Immobilier
Immobilier de prestige : moins de ventes, mais plus cheres
L'activité recule de 10 % en volume à Paris sur les cinq premiers mois de 2026, mais les ventes au-delà de 3 millions d'euros bondissent de 54 % au premier semestre, selon les données du réseau d'agences BARNES publiées le 16 juillet.
Quai Montebello, dans le Ve arrondissement, un 55 m² à rénover affiché 995 000 euros a reçu trois offres au prix dès sa mise en vente. Avenue Gourgaud, dans le XVIIe, un triplex de 250 m² est parti le premier jour de sa commercialisation, à 4,48 millions d'euros. Au Chesnay-Rocquencourt, une maison ancienne a trouvé preneur avant même d'être commercialisée : le premier visiteur, qui se trouvait être le diagnostiqueur énergétique du bien, a proposé le prix demandé sur-le-champ. Ces ventes éclair racontent mieux que les moyennes ce qui se joue sur le marché du prestige : quand le bien est rare, le prix ne se discute plus.

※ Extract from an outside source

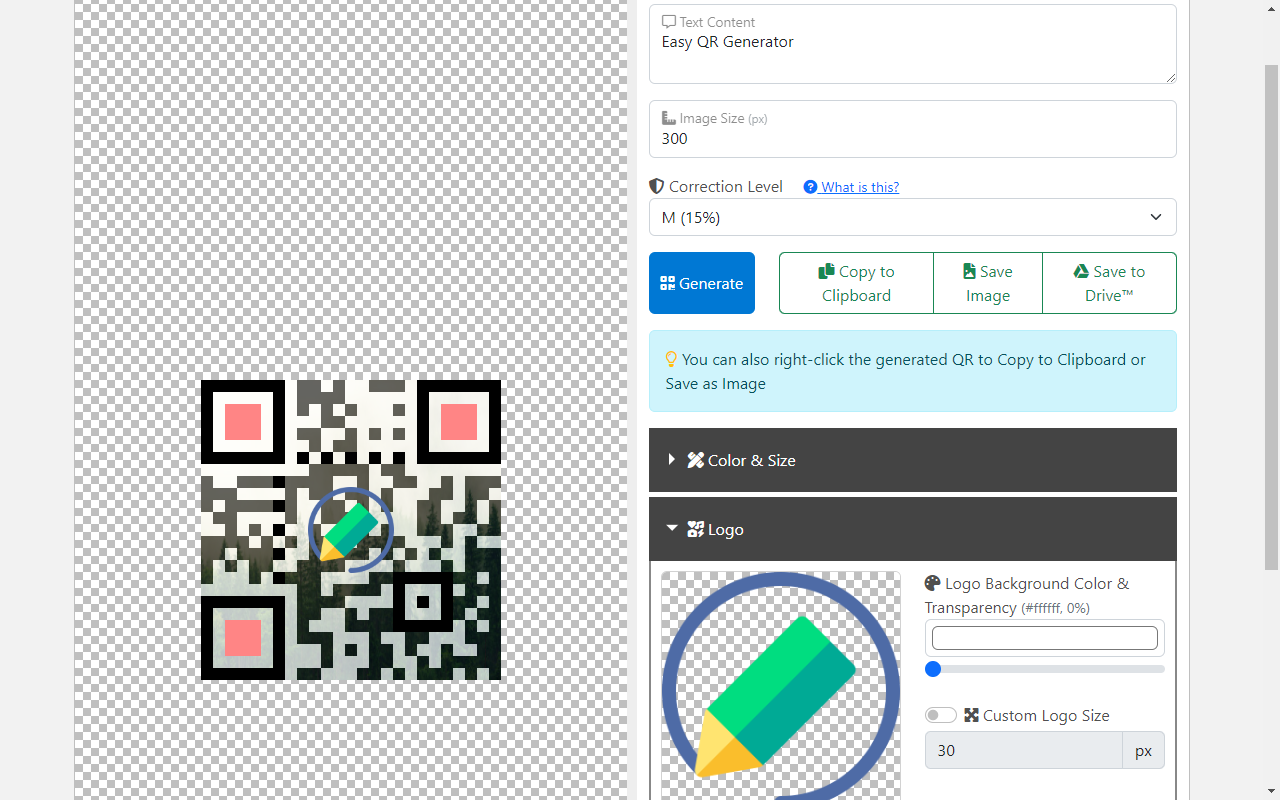The image size is (1280, 800).
Task: Click the Save Image button
Action: coord(987,283)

Les indicateurs globaux disent pourtant autre chose. Dans Paris intra-muros, l'activité des bureaux du réseau recule de 10 % en volume et de 9 % en chiffre d'affaires sur les cinq premiers mois de 2026, avec 490 promesses de vente contre 546 un an plus tôt. L'explication tient d'abord au calendrier : la perspective des élections municipales a gelé de nombreux acheteurs entre janvier et avril. Le dégel a été net, mai 2026 figurant parmi les meilleurs mois jamais enregistrés par ces bureaux parisiens, avec un chiffre d'affaires en hausse de 10 % sur un an. Richard Tzipine, directeur général du réseau, y voit l'effet de clients « plutôt rassurés par un résultat aux élections municipales moins inquiétant que ce qu'ils pouvaient craindre ».

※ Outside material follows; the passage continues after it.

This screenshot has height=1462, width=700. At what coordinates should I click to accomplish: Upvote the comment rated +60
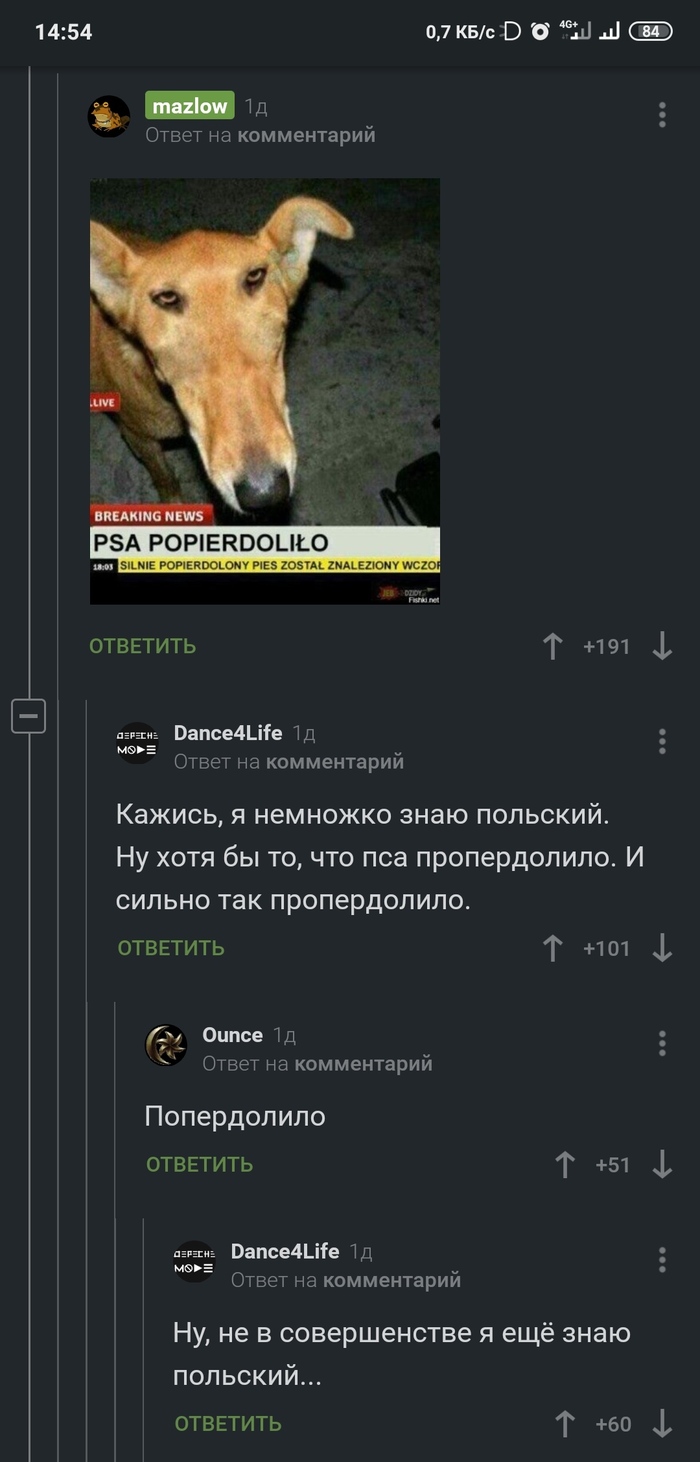[565, 1424]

Trois marchés en un, et les Américains partout
Le marché parisien premium se lit désormais en trois étages : l'immobilier de qualité sous 3 millions d'euros, autour de 14 142 euros le mètre carré en moyenne ; le haut de gamme entre 3 et 5 millions, à 20 153 euros ; et le prestige au-delà de 5 millions, à 27 500 euros en moyenne avec des pointes au-dessus de 50 000 euros. C'est l'étage supérieur qui tire l'ensemble, porté par le retour massif des acheteurs américains dans les IXe, XVIIIe, VIe et VIIe arrondissements, une clientèle habituée à des prix plus élevés qu'en France et prête à franchir les 25 000 euros le mètre carré dès qu'un bien le justifie. Sur la Côte d'Azur, le mouvement se retrouve chez les entrepreneurs de la tech californienne, les financiers new-yorkais et les dirigeants de l'énergie, entre résidence secondaire et préparation de retraite en France. Saint-Jean-Cap-Ferrat atteint 50 000 euros le mètre carré, et les biens d'exception de Saint-Tropez s'échangent régulièrement entre 15 et 30 millions d'euros, avec des pointes à 85 millions.
Du littoral aux Alpes, la géographie des sommets
En régions, Bordeaux voit la part des acquéreurs américains passer de 3 % à près de 10 % des projets d'acquisition accompagnés depuis 2024, Lyon se stabilise autour de 7 000 euros le mètre carré sur le haut de gamme, et la Provence culmine à 20 000 euros sur le littoral. Sur les côtes, les biens en première ligne atteignent 30 000 euros au Pyla-sur-Mer et au Cap Ferret, 40 000 euros à Biarritz, 17 000 euros sur l'Île de Ré. Dans les Alpes, la perspective des Jeux olympiques d'hiver de 2030 nourrit déjà la demande : Méribel a progressé de 5 à 7 % en 2025, jusqu'à 45 000 euros le mètre carré pour les appartements les plus exclusifs, tandis que Chamonix, station habitée à l'année, tient entre 15 000 et 22 000 euros selon les biens. Reste à savoir si le rebond de mai survivra à l'été, ou si le second semestre confirmera que seule la rareté fait encore le prix.